*** INPUT MATERIAL ***
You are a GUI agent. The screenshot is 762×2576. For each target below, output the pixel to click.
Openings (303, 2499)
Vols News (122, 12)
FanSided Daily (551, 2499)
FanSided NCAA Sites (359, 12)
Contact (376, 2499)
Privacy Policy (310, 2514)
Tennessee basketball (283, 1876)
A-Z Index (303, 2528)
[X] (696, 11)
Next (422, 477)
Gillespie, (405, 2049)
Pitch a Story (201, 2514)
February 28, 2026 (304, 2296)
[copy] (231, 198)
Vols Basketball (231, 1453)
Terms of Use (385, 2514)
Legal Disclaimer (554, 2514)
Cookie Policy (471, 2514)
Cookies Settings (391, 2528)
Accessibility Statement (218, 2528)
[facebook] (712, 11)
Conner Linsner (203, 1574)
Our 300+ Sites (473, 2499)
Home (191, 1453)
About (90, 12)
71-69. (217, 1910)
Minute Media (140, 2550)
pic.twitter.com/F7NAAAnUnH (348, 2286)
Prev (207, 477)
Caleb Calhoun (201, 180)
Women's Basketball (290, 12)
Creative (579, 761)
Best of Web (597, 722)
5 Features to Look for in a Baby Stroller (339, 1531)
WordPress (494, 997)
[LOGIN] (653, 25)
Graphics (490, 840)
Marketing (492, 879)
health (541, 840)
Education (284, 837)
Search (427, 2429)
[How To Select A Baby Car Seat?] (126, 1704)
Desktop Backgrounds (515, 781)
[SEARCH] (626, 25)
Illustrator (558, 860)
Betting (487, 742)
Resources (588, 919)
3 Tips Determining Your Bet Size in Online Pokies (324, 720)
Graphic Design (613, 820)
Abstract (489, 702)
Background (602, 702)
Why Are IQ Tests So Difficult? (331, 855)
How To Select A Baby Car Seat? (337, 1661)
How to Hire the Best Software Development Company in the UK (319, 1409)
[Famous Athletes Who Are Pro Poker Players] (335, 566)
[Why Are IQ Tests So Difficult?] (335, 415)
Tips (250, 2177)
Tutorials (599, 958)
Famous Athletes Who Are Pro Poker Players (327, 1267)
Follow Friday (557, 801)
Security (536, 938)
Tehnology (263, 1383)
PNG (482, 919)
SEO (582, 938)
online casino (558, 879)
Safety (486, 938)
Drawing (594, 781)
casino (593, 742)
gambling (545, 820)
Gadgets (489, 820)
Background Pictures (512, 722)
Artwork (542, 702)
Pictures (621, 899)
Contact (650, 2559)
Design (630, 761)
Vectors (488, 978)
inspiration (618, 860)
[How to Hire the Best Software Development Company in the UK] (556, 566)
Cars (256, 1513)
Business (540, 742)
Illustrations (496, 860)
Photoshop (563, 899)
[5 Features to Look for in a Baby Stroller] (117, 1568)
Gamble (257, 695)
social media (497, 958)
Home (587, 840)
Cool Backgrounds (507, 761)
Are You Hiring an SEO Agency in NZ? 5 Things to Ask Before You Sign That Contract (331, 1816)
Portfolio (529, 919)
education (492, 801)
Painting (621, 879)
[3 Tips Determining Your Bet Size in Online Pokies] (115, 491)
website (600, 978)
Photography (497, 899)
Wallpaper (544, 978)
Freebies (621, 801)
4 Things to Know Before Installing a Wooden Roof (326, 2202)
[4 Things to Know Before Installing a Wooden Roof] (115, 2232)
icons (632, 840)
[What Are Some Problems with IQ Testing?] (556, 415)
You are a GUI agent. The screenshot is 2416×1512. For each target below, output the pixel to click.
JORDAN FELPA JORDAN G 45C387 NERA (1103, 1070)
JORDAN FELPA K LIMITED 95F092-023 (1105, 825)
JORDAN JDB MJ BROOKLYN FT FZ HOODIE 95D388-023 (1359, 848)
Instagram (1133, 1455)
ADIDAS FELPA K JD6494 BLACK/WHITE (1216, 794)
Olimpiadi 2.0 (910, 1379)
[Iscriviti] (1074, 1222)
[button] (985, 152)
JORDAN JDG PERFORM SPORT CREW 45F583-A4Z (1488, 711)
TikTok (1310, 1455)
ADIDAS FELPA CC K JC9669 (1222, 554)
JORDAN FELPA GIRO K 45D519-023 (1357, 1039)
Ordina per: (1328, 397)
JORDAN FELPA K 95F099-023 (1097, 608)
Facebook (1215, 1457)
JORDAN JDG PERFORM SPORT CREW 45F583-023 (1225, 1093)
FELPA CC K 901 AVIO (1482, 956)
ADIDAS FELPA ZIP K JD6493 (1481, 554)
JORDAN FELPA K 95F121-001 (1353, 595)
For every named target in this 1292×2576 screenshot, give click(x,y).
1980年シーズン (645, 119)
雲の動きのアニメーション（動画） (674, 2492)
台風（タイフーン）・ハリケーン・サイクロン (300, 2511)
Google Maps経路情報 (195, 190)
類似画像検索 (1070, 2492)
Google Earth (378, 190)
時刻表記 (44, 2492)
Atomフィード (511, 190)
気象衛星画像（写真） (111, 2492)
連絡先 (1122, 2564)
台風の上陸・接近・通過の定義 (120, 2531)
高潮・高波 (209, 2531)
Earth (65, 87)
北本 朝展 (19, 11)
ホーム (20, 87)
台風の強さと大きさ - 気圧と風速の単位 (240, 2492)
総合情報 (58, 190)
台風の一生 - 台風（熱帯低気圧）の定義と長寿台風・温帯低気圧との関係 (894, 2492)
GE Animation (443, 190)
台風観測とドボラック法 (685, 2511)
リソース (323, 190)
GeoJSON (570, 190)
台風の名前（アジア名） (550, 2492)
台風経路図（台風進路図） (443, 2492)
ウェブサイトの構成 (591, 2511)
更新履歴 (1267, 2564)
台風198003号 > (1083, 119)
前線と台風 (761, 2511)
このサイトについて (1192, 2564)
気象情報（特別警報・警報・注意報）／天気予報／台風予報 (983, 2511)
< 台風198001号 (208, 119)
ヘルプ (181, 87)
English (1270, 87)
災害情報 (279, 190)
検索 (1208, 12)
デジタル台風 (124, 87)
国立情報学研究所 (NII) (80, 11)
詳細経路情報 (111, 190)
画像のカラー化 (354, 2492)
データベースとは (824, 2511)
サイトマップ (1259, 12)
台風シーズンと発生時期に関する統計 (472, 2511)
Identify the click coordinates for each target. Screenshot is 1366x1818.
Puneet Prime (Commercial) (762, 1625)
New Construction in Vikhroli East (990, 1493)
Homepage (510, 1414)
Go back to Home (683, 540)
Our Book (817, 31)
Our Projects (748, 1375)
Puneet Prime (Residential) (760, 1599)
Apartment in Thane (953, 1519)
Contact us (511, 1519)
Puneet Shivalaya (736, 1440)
*** End of INPUT MATERIAL ***
• WHAT YOU ARE ASKED TO DO:
Answer with the count alone: how many lines in the data above have "Players" in them?

• COMPLETED EXERCISE:
2